И вдруг заметил, что мы — два бомжа в Москве, уже вполне обычных человеческих размеров, и только за спинами у нас покачивались белоснежные крылья херувимов.

Мы у метро «Краснопресненская», поздняя осень. Небольшой скверик возле круглой ротонды здания метро с революционным названием. У входа стоял здоровенный бронзовый пролетарий по имени Петр Водомуж, и он враждебно наблюдал за нами, А. С. Пушкиным и мной, ибо мы были еще ниже по классовой принадлежности, чем сам Петр Водомуж. Петр был пролетарием, а мы с другом Пушкиным — люмпен-пролетариями, без определенного места жительства (бомж), поэтому бронзовый Водомуж с классовой нетерпимостью скосил на нас свои бронзовые яростные глаза.

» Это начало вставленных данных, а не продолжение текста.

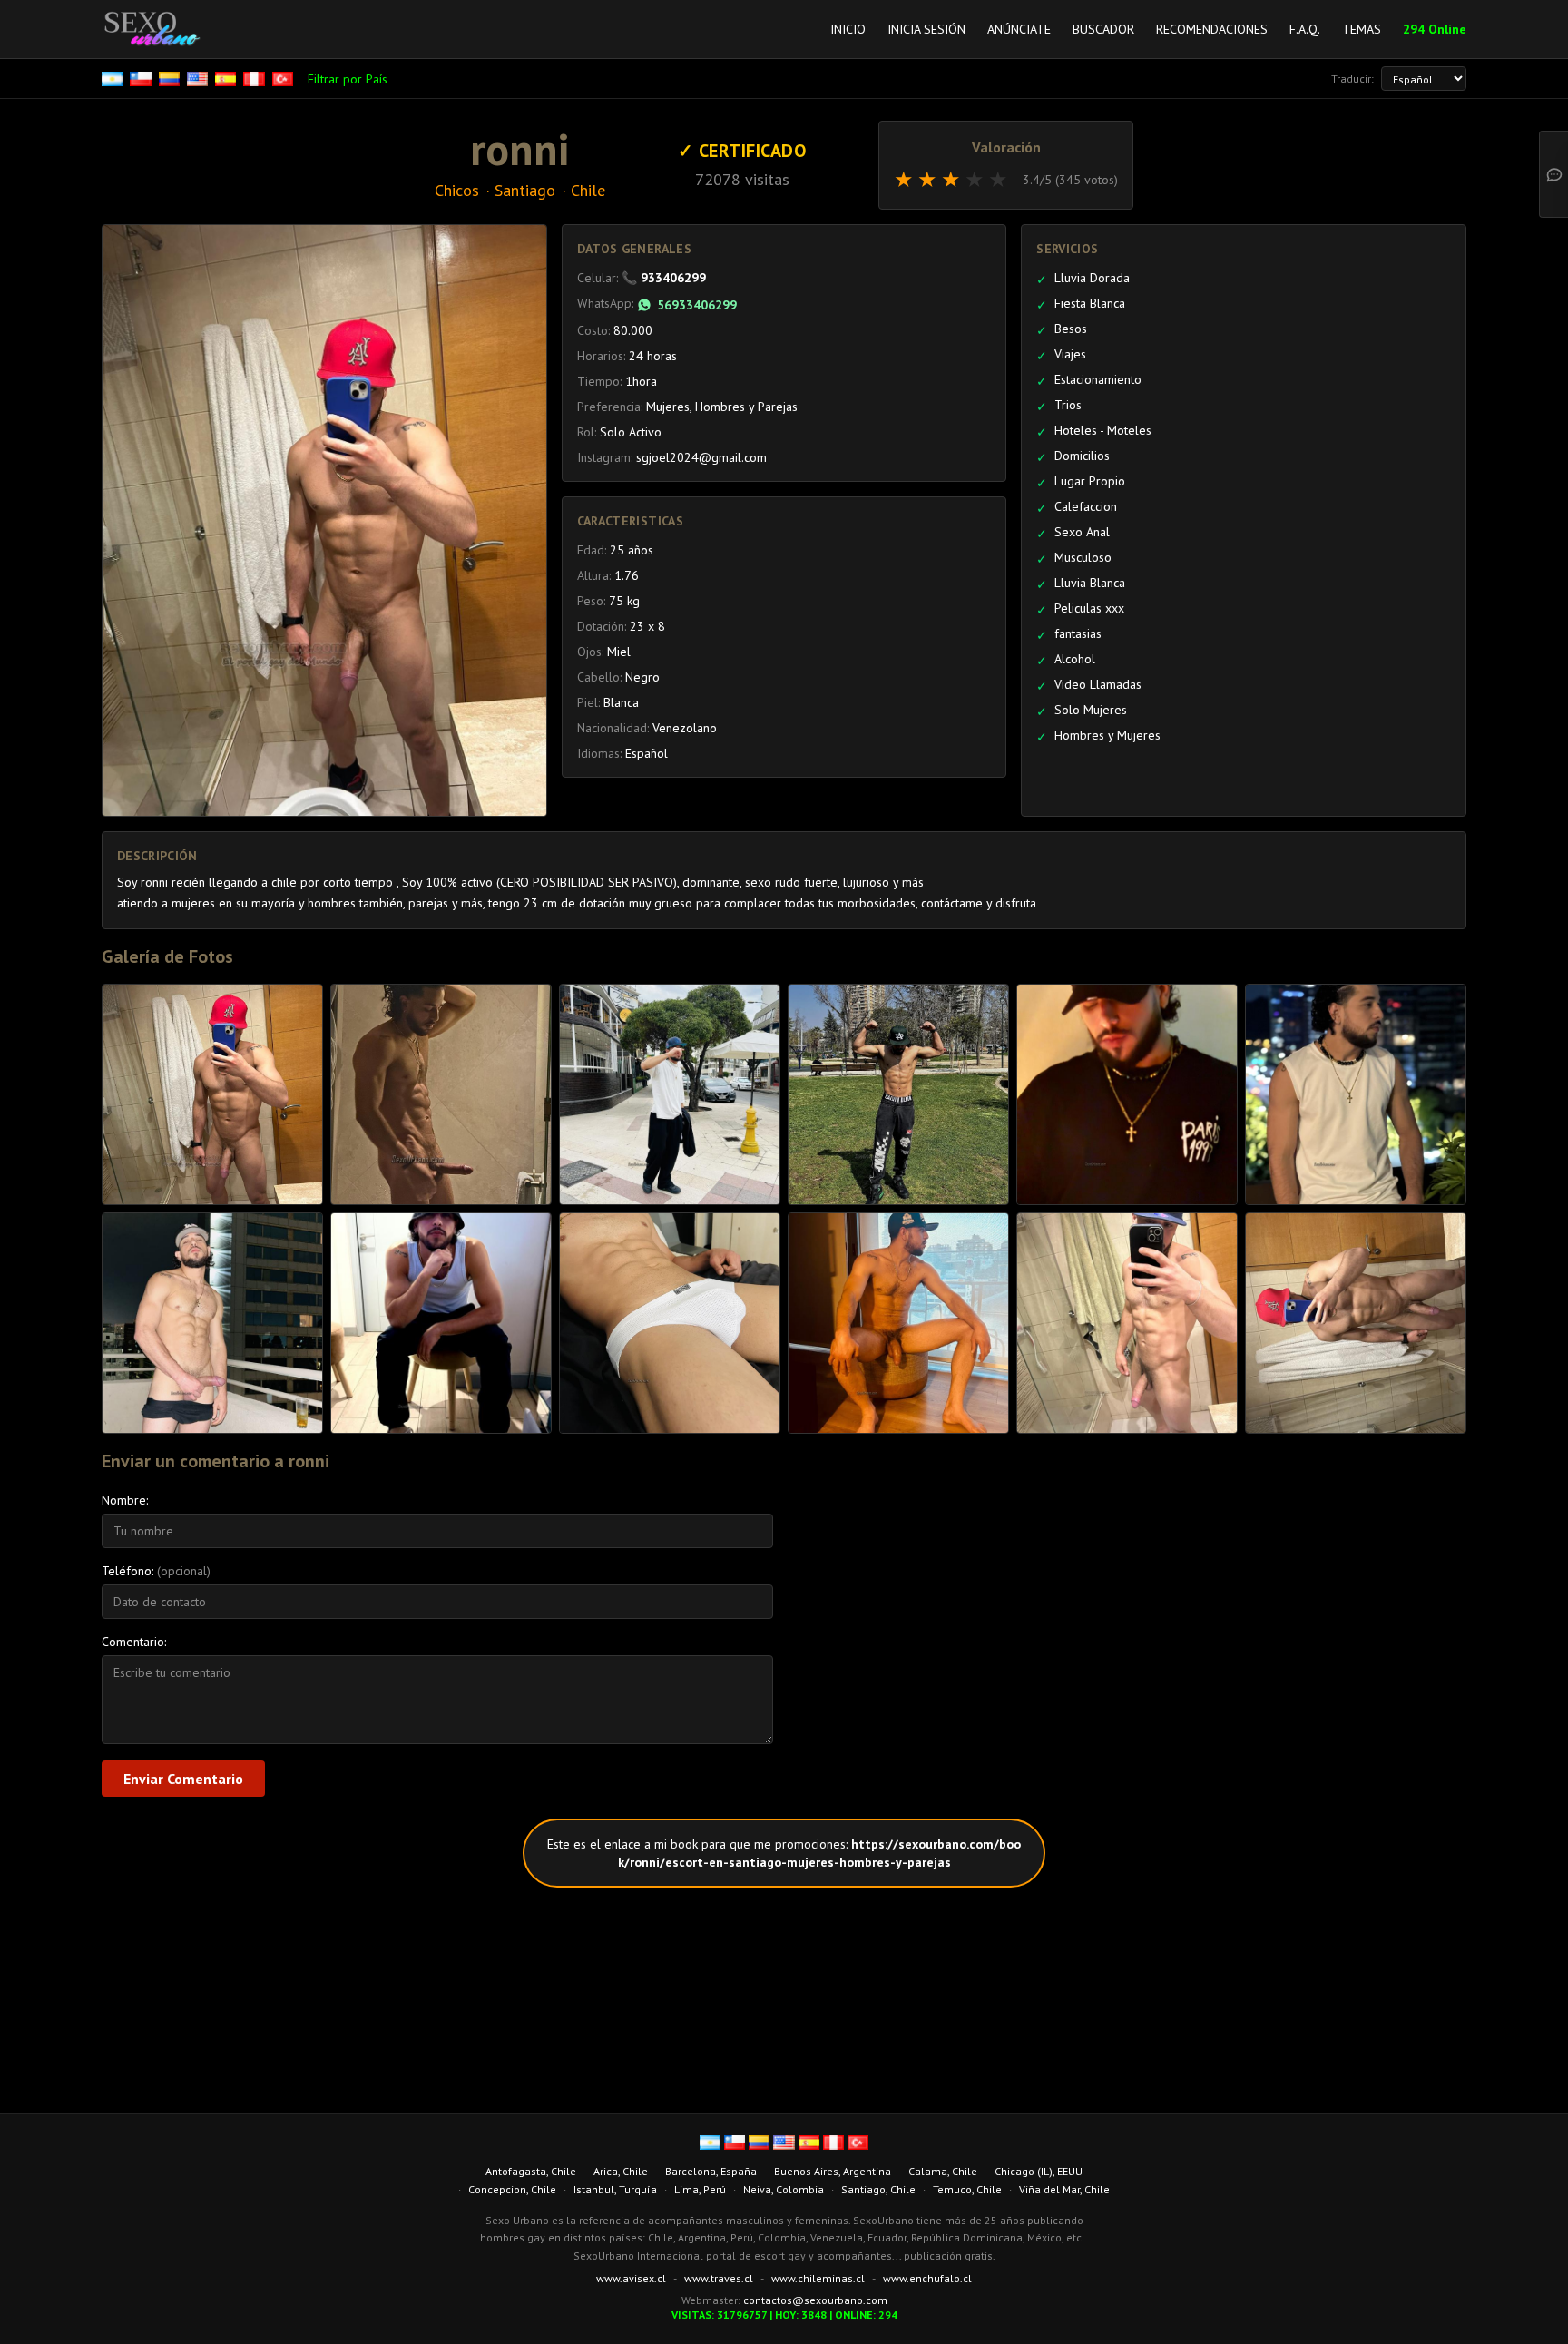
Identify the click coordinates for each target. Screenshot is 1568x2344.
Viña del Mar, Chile (1064, 2189)
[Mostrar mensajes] (1553, 174)
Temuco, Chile (967, 2189)
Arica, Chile (620, 2171)
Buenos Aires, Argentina (832, 2171)
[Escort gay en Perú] (255, 79)
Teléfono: (156, 1571)
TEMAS (1361, 29)
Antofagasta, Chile (530, 2171)
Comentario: (134, 1641)
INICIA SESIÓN (926, 29)
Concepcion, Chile (512, 2189)
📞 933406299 (664, 278)
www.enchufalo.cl (927, 2278)
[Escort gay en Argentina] (114, 79)
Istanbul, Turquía (615, 2189)
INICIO (848, 29)
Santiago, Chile (878, 2189)
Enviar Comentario (183, 1779)
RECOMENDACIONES (1212, 29)
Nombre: (125, 1500)
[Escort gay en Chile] (142, 79)
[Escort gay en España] (227, 79)
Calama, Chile (942, 2171)
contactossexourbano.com (815, 2300)
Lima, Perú (700, 2189)
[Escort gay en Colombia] (171, 79)
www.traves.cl (718, 2278)
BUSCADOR (1103, 29)
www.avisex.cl (631, 2278)
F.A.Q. (1304, 29)
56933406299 (697, 305)
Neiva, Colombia (783, 2189)
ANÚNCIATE (1019, 29)
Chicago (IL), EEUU (1039, 2171)
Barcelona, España (711, 2171)
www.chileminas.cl (818, 2278)
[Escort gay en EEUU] (199, 79)
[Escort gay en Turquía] (284, 79)
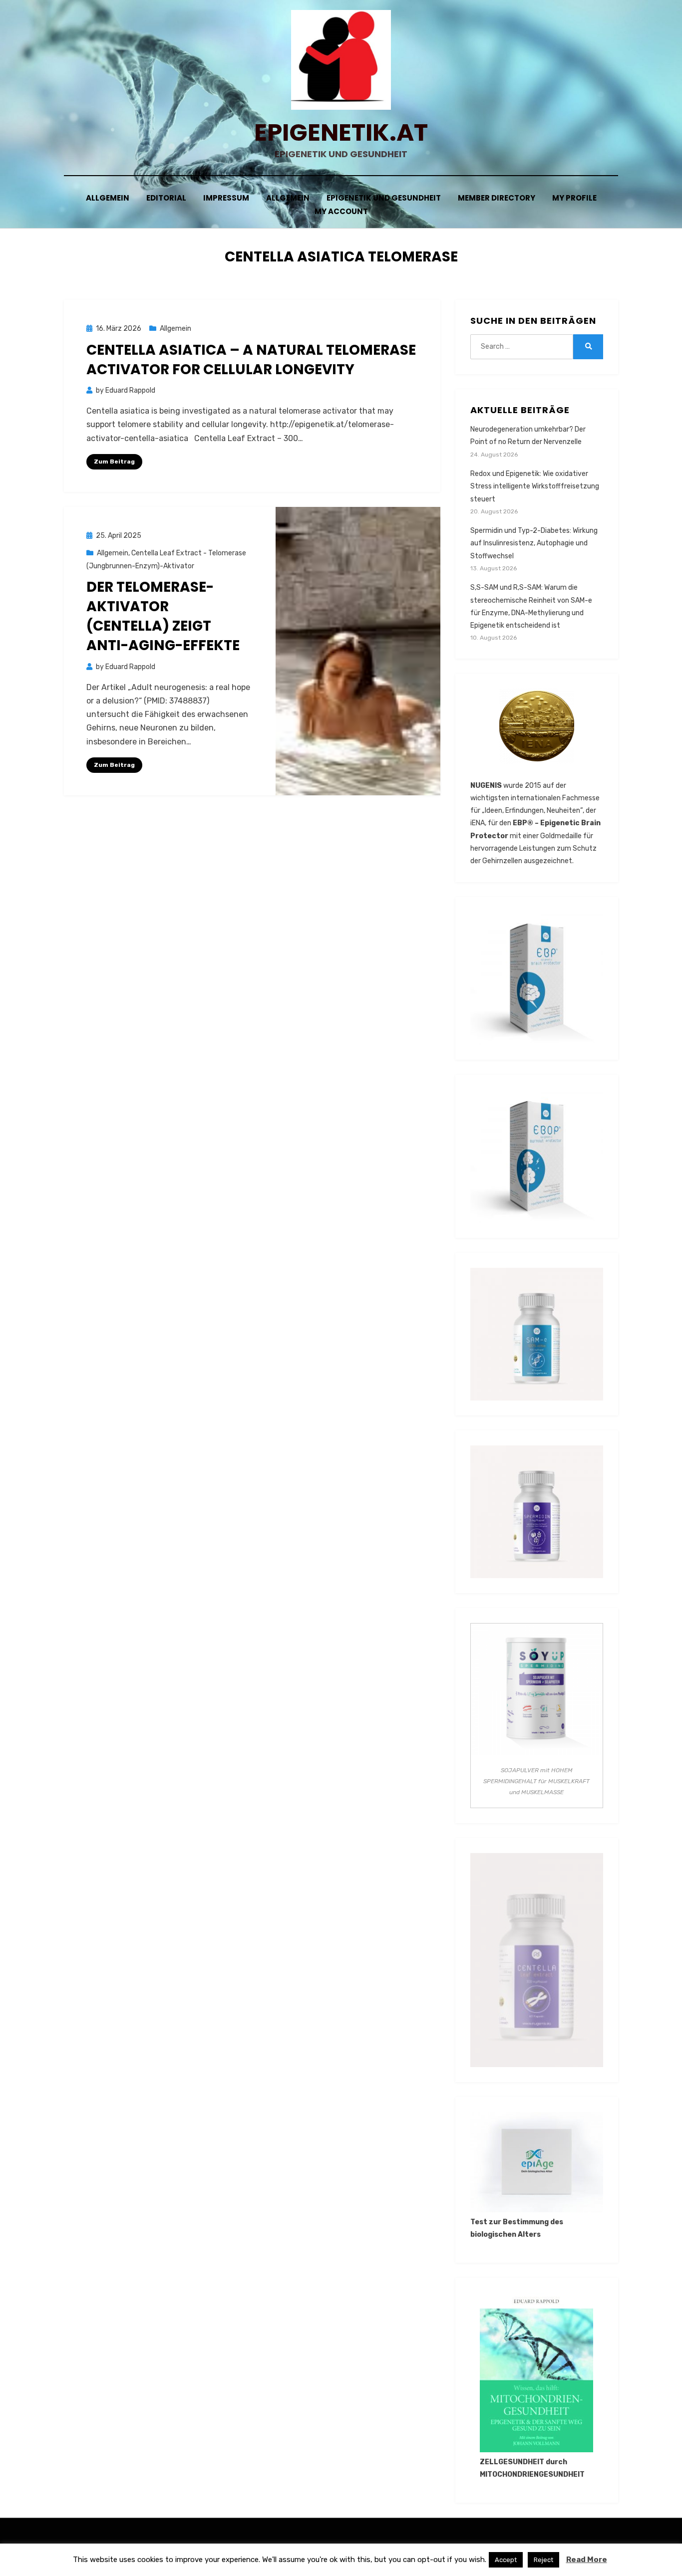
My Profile (574, 198)
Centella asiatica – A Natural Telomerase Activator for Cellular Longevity (251, 359)
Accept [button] (506, 2560)
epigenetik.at (341, 132)
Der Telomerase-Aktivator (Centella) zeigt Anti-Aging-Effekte (163, 616)
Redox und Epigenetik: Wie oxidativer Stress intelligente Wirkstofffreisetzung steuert (534, 486)
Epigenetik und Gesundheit (384, 198)
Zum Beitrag (114, 461)
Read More (586, 2559)
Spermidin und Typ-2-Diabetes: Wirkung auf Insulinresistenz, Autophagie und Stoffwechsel (534, 543)
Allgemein (107, 198)
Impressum (226, 198)
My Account (341, 211)
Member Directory (496, 198)
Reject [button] (543, 2560)
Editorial (166, 198)
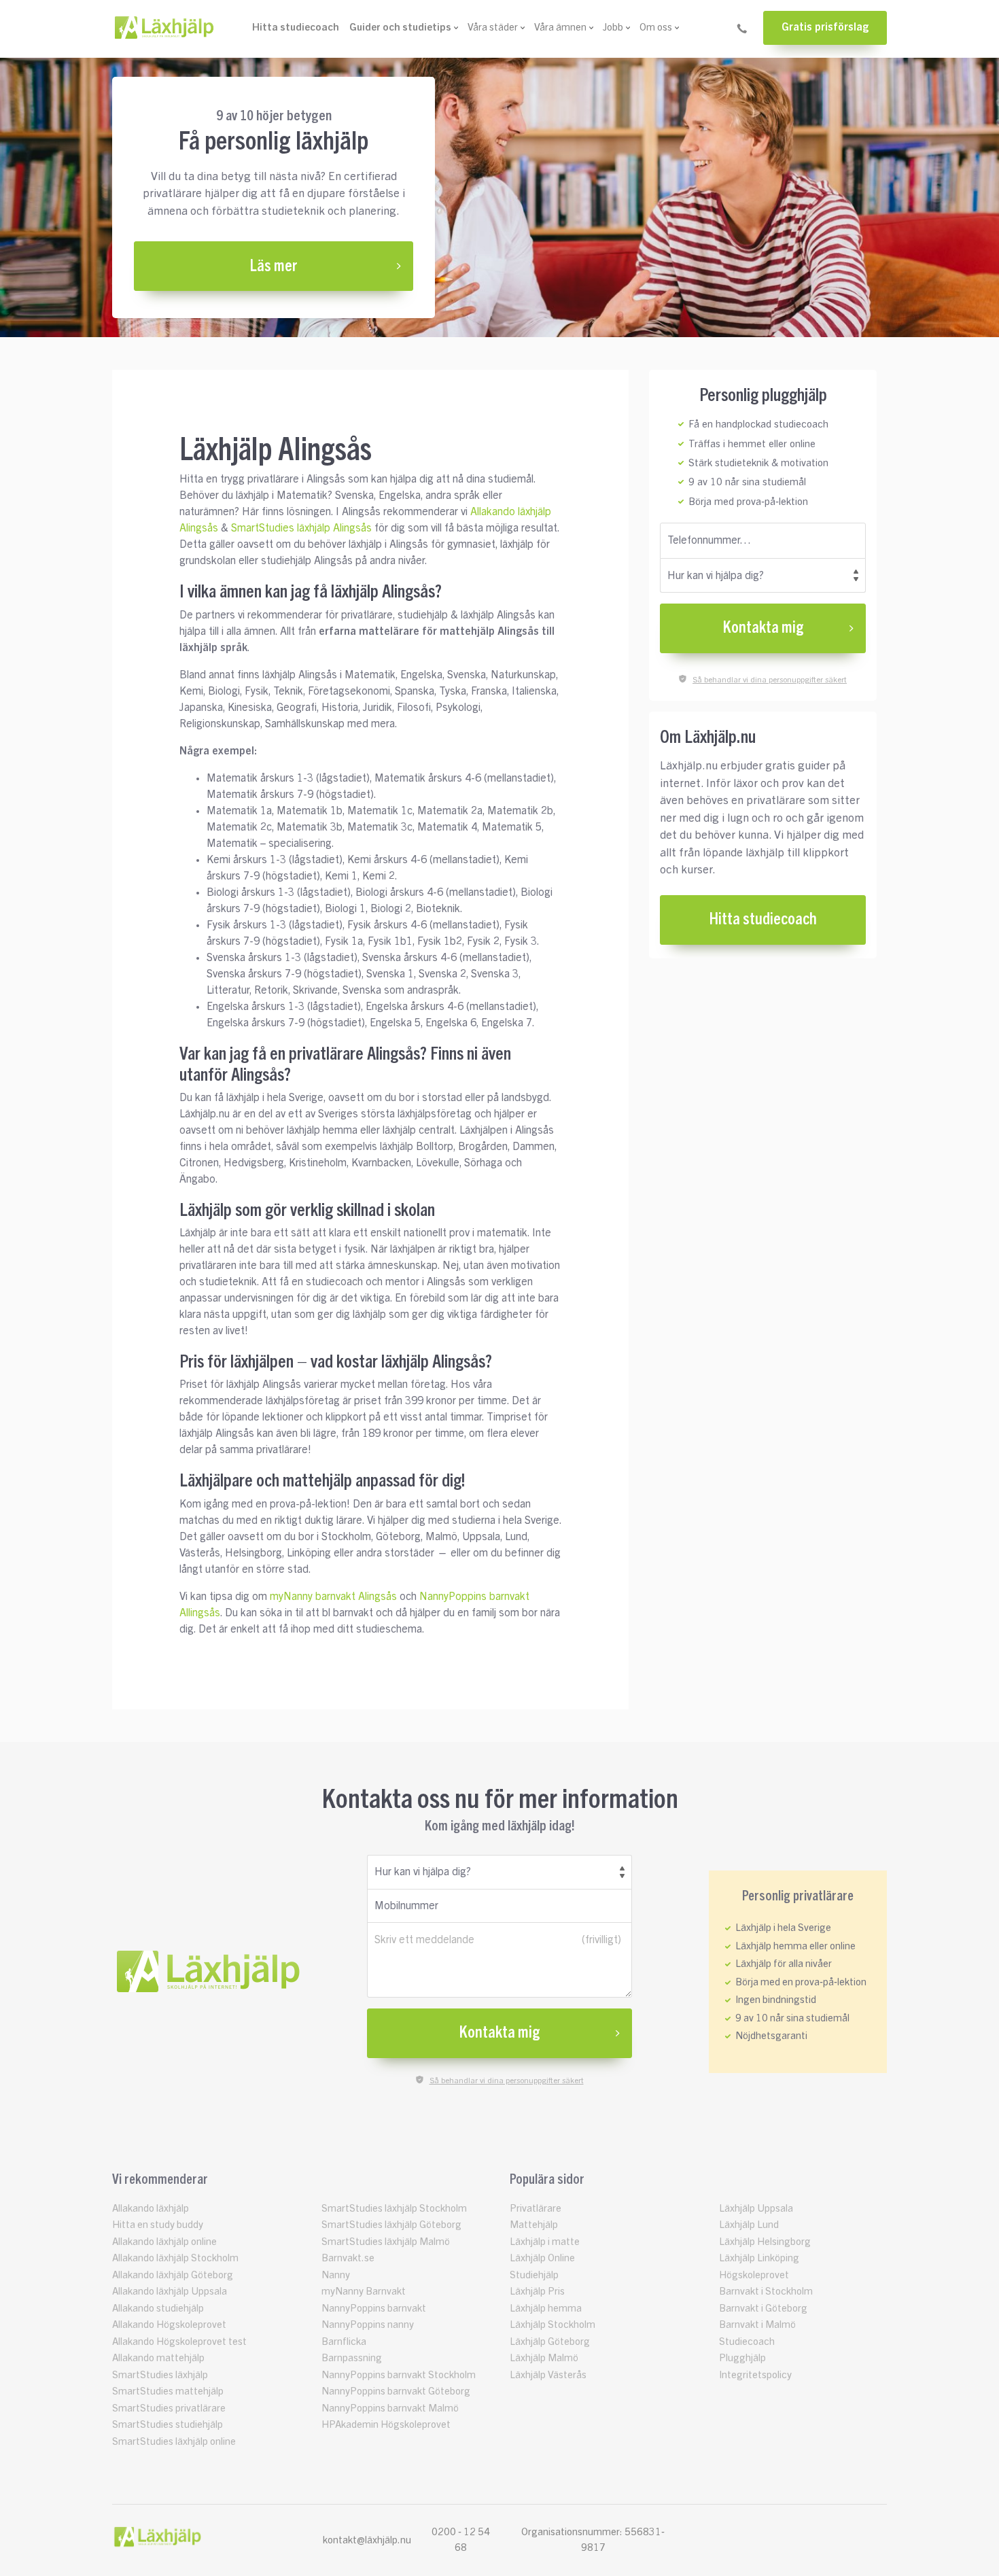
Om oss (655, 27)
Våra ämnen (560, 27)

Пора было нам с Пушкиным устраиваться где-нибудь на ночлег, ибо, как он сказал: осенняя пора, и октябрь уж наступил, очей очарованье и т. д., но в скверике у станции метро «Краснопресненская» очам нашим очаровываться было западло, ибо в это вечернее время отдаленные седой зимы угрозы согнали к зданию метростанции человек сто фантастически грязного народу инопланетного обличья. Мы с Пушкиным, оба такие же грязные оборванцы, отличались от других лишь тем, что у нас за плечами мотались белоснежные крылья, — у А. С. Пушкина те, что забрал он у своего Пегаса, а мои крылышки мне обеспечила моя добрая матушка Александра Владимировна силою всемогущей Энергии Ла.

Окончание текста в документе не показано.